3. Politics (Controlling the Churches): the breakdown of a unified Church led to governmental control of religion, and eventually to the exclusion of religion from public life
4. Ethics (Subjectivizing Morality): The relativization of doctrinal claims, combined with the Protestant rejection of traditional Catholic soteriology and ethics, led to the breakdown of moral consensus described by Alistair MacIntyre in After Virtue.
5. Economics (Manufacturing the Goods Life): All of these previous developments, combined with the sheer chaos and violence of Reformation-era warfare, led to an unleashing of greed that, freed from the restraints of traditional Christian ethics, created modern capitalist society.
6. Secularizing Knowledge: The traditional understanding of education as a quest for truth beneath the broad umbrella of the Church turned into a purely secular quest for objective, rational knowledge, which, as in other areas of modern society, eventually broke down into subjectivism and pragmatism.

In subsequent posts, I'll look at each of these chapters in detail.
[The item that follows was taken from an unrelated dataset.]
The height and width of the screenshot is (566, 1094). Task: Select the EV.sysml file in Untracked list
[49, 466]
But first I want to say something about Gregory's basic methodology, which I think has often been overlooked or simply dismissed contemptuously by his critics.
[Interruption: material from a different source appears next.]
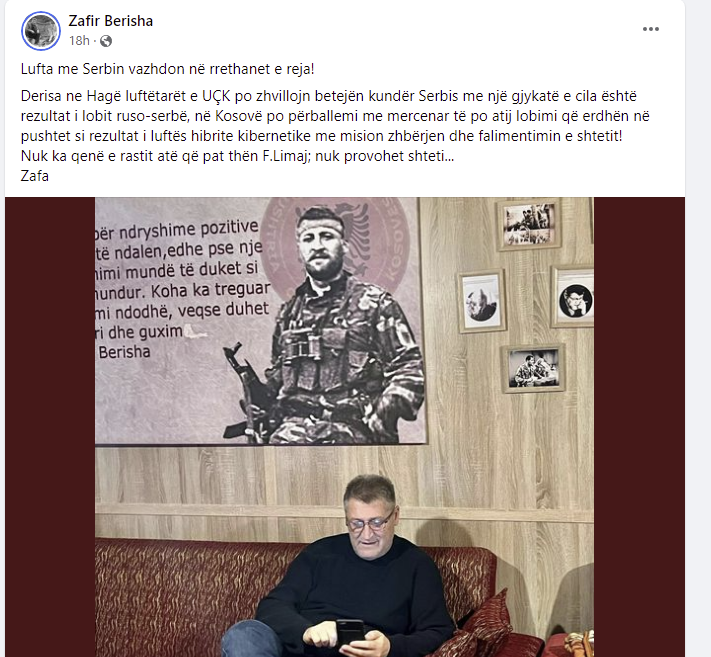Open the post options three-dot menu
This screenshot has height=657, width=711.
click(x=650, y=29)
In his first book, Salvation at Stake, Gregory took on what he saw as reductive, secularist, theory-driven approaches to the phenomenon of martyrdom (specifically martyrdom at the hands of other Christians in the Reformation era). He insisted that we must attempt to understand sixteenth-century people on their own terms rather than claiming to understand them better than they understood themselves. This created a great kerfuffle at the Sixteenth Century Studies Conference, but many Protestants as well as Catholics appreciated his respect for sixteenth-century Christians of all stripes. (In fact, I couldn't tell from the book that he was Catholic). While many Protestants have seen The Unintended Reformation as nothing more than Catholic propaganda, it needs to be understood in terms of his overall project of rescuing Reformation history from reductivism and what Gregory calls "supersessionism" (the view that our present inevitably followed from the past and is superior to it). Gregory sees the hyper-specialization of historical scholarship as an obstacle to serious, respectful analysis of the collective choices that made history take one turn rather than another. He is trying to do a kind of meta-history that all the scholarly fashions of our time militate against. Hence, I think that a lot of the criticisms misfire. We need to consider first whether, in fact, what he's trying to do can and should be done, and then whether he has, overall, succeeded in doing it (if it should be done).
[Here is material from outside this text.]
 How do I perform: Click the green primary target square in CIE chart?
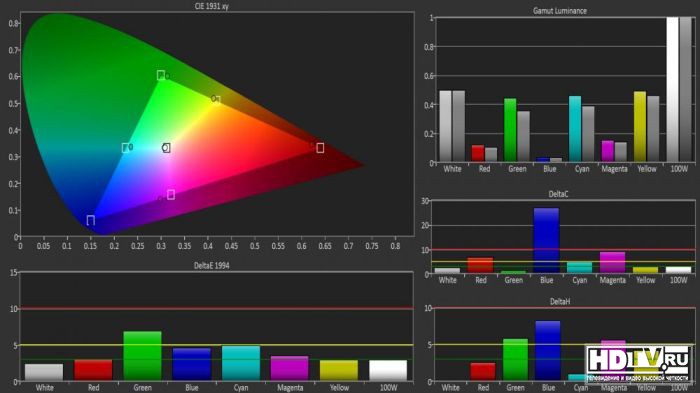point(161,75)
I think that what he's trying to do is ambitious and, in the nature of things, impossible to do perfectly. He's working at such a large scale of generalization that he's certain to make a lot of mistakes--and he does. He also has a tendency to be overly grandiose and combative in tone (which got him in trouble with the previous book as well), and this puts people's backs up. But I think his book is, on the whole, a much-needed trumpet blast waking us up from the slumber of hyper-specialization and dreary reductionism.

One possible criticism is that while he argued in the previous book for understanding past figures on their own terms, in this book he claims that, in a way, he understands what happened in the Reformation better than the Reformers did. But I think Gregory would respond that he's not claiming that their actions were "really" something other than they thought they were, but simply that their sincere religious reforming efforts led to consequences down the road. And that is, as far as it goes, correct. Nonetheless, there are places where Gregory does seem to impose a "metanarrative" that distorts what the Reformers themselves thought they were doing. The first chapter of the book, on which a lot of reviews have concentrated, is unfortunately one of the major examples of this, as I'll explore in the next entry.